Ok during ANH when our heroes find themselves trapped in the Death Star, R2 interprets the entire imperial network. Even if revel operatives hadn’t stolen the plans from Scariff could R2 have uploaded those files from the Death Star computer?
One would think. But maybe interpret doesn't necessarily mean have full read/write access to. However, R2 wouldn't have found himself on the Death Star at all if it wasn't for the fact he was carrying the plans.
* Galactic Empire Proprietary (Internal Use Only) - Not for use or disclosure outside the Galactic Empire
I feel like the plans on Scarif are more like architectural blueprints. A building doesn't necessarily contain the early plans for construction, those are often in some other warehouse along with other plans. So any schematics on the DS may only be partial at best, nonexistent at worse.
I thought R2 already had the Death Star plans on him, when they were on it. Didn't Leia plant them on R2 at the beginning of the film, along with a message to Obi-Wan?
The question being asked is, if R2 didn’t have the plans (remember, the events of Scarif happens just before the opening sequence of A New Hope.) That said, the only reason he was even on the Death Star was because Leia was captured. She was captured before giving the plans to him. The only reason she even had the plans was due to the events on Scarif.

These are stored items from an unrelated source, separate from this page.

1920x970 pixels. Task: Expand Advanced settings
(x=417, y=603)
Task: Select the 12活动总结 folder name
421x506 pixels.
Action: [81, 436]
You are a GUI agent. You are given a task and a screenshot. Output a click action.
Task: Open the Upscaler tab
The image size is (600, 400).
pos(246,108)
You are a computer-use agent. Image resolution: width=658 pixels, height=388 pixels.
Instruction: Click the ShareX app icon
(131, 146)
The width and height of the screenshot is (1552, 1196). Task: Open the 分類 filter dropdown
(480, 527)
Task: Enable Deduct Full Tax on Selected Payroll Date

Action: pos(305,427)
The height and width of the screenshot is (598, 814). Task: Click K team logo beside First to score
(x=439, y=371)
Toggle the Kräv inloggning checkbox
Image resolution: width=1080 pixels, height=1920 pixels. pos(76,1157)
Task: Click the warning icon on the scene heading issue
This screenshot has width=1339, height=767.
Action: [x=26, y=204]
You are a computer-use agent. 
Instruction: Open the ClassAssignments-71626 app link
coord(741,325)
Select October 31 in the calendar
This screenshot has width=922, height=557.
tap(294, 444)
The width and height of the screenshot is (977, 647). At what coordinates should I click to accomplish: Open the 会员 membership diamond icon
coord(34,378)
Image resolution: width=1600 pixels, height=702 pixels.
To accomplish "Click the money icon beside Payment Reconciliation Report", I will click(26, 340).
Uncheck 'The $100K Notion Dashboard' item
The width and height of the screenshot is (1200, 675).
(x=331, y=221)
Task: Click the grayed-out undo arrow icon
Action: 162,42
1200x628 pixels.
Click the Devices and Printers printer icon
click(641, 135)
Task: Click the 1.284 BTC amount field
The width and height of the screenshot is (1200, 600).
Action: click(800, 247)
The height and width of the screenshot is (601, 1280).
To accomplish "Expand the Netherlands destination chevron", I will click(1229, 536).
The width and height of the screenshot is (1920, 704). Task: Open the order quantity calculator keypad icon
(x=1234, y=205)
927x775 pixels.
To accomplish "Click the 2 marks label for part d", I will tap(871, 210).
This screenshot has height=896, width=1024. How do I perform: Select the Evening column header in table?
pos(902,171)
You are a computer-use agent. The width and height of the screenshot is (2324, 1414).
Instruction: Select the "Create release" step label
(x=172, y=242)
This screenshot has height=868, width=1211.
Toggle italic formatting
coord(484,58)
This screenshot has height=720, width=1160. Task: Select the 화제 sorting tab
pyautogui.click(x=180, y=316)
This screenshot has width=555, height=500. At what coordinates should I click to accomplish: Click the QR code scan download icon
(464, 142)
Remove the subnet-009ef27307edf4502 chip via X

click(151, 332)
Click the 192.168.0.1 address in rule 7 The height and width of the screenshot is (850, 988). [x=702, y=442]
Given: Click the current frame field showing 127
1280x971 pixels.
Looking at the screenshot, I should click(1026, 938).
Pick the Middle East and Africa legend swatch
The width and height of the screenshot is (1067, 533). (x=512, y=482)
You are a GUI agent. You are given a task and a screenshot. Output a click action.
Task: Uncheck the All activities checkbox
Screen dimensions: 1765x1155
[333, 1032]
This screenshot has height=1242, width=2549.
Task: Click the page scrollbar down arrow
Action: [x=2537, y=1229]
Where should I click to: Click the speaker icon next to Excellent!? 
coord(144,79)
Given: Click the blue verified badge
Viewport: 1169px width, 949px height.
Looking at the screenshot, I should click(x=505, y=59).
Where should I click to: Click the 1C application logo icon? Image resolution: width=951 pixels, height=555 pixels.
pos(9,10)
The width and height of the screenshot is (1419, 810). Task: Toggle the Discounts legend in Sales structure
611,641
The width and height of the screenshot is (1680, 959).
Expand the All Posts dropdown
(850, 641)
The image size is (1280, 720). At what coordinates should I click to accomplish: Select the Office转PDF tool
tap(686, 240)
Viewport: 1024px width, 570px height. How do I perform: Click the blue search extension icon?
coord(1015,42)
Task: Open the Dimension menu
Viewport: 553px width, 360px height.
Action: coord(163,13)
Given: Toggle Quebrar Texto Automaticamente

So I really doubt the events we see would’ve happened at all. EDIT: Indeed, we’d have to figure out scenario that demands that R2 be on the station at all. EDIT II: That said, the Empire isn’t STUPID-EVIL™. They’re not gonna put the complicated blueprint of the entire station on terminals that can be hacked by droids.
https://transcripts.fandom.com/wiki/Rogue_One:_A_Star_Wars_Story If every statement is by a reliable narrator, and every statement has a grain of literal fact, then Tagge is referring to an original medium, that cannot by itself be beamed anywhere, but idiomatically represents the information itself. Vader says it was several transmissions' worth of data. Technical readout can mean a whole bunch of things. At least as far as Lucas Star Wars is concerned, the data contained on the disk was enough, by itself, without any hinting or prompts by any such character as Galen Erso, to discover a vulnerability. That means, as far as Lucas Star Wars is concerned, it had to be a lot of data, a lot of comprehensive data, with overlapping, dovetailing, interlocking dependencies and redundancies. Which is in keeping with parallels to Bletchley Park. They had to sift through a lot of data, no silver bullets, uphill, both ways. None of this mouse click cheater codes from an undetected sympathetic mastermind von Braun in Peenemunde. Ridiculous on every face of it. Something like CAD files would be the closest analogue to what Lucas had represented as the Death Star 'plans', particularly the 3D 'plans' holos coming out of R2, but also the 2D schematics shown in the guard room. I googled for largest CAD files and got one anecdote of an aircraft that was represented in 10 GB. So a *lower limit of how much data was contained on that one little disk would be DeathStar_mass / largestEverAircraft_mass * 10 GB. Antonov An-225 Mriya is 285,000 kilograms. Death Star was mistaken for a small moon. Lot of data.